# ECSE 506: Stochastic Control and Decision Theory

Overview of adaptive control for linear systems

Adaptive control is a umbrella term which is often used to describe algorithms which are able to control an unknown system (i.e., a system with unknown dynamics). In this section, we focus on adaptive control of linear systems. The simplest setup is as follows.

Consider a standard linear quadratic regulator where the dynamics are $x_{t+1} = A_θ x_t + B_θ u_t + w_t$ where the matrices $$A_θ$$ and $$B_θ$$ are parameterized by a parameter $$θ$$ which takes values in a set $$Θ$$. The per-step cost is $$c(x_t, u_t) = x_t^\TRANS Q x_t + u_t^\TRANS R u_t$$. For simplicity, we assume that the $$Q$$ and $$R$$ matrices are known but all we know about the $$A_θ$$ and $$B_θ$$ matrices is that $$θ$$ lies in the set $$Θ$$. The objective is the design a controller which will minimize the long term average cost $\lim_{T \to ∞} \frac{1}{T} \EXP\Bigl[ \sum_{t=1}^T \bigl[ x_t^\TRANS Q x_t + u_t^\TRANS R u_t \bigr] \Bigr].$ Had we known $$A_θ$$ and $$B_θ$$, we know that the optimal controller is given by $u_t = - L_θ x_t$ where $$L_θ = [R + B_θ^\TRANS S_θ B_θ]^{-1} B_θ^\TRANS S_θ A_θ$$ and $$S_θ$$ is the solution to the discrete-time algebric Riccati equation: $S_θ = A_θ^\TRANS S_θ A_θ + Q - A_θ^\TRANS S_θ^\TRANS B_θ[ R + B_θ^\TRANS S_θ B_θ]^{-1} B_θ^\TRANS S_θ A_θ$ and the corresponding optimal performance is $$J_θ = \TR(S_θΣ)$$.

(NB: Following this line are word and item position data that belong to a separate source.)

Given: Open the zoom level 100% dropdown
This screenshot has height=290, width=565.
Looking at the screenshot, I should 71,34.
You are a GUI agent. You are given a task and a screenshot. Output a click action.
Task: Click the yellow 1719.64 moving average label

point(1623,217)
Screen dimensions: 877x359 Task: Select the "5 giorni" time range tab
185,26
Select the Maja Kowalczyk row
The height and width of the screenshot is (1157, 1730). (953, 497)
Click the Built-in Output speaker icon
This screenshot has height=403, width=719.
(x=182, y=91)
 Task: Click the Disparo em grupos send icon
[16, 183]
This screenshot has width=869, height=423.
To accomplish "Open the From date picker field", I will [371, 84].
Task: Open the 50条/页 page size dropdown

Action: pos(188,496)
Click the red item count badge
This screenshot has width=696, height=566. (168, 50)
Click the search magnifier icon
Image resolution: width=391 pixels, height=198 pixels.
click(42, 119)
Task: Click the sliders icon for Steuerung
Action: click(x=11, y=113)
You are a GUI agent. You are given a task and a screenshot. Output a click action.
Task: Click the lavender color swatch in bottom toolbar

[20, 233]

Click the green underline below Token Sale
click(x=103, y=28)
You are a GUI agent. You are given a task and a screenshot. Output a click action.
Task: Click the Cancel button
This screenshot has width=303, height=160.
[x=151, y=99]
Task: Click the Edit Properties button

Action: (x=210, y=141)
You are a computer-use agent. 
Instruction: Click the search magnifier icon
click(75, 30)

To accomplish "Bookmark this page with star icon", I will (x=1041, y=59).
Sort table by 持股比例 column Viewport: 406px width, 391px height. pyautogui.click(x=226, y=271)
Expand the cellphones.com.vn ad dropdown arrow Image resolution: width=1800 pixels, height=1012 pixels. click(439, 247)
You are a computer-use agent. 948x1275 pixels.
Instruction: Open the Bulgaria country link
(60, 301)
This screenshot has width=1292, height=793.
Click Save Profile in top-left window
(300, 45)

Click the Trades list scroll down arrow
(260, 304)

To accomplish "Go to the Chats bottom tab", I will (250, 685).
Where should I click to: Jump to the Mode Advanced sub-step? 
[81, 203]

But what do we do if the system model is unknown? In this section, we overview the basic ideas for adaptive control (or reinforcement learning).

# 1 Certainty equivalence

The simplest idea in adaptive control is certainty equivalence: at each time generate an estimate $$\hat θ_t$$ the unknown parameters $$θ$$ of the model based on the observed data and use the controller $u_t = -L_{\hat θ_t} x_t.$

The idea is that if $$\hat θ_t$$ converges to $$θ$$ (or more weakly $$L_{\hat θ_t}$$ converges to $$L_θ$$, then the performance of the certainty equivalence controller will converge to the optimal performance.

## 1.1 A simple example

We present a simple example to illustrate that it is possible to control a linear system with unknown dymamics. Consider a scalar linear system $x_{t+1} = a x_t + b u_t + w_t$ where $$x_t, u_t, w_t \in \reals$$ and $$\{w_t\}_{t \ge 1}$$ is an i.i.d. process with zero mean and variance $$σ^2$$. Suppse the per-step cost is $$c(x_t, u_t) = x_t^2$$ and our objective is to minimize the long-term average cost $\lim_{T \to ∞} \frac{1}{T} \EXP\Bigl[ \sum_{t=1}^T x_t^2 \Bigr].$ It is easy to verify that the solution of the discrete-time algebric Riccati equation is given by $$S = 1$$ and therefore the optimal control action is $u_t = - \frac{a}{b} x_t$ and the optimal average cost is $$σ^2$$.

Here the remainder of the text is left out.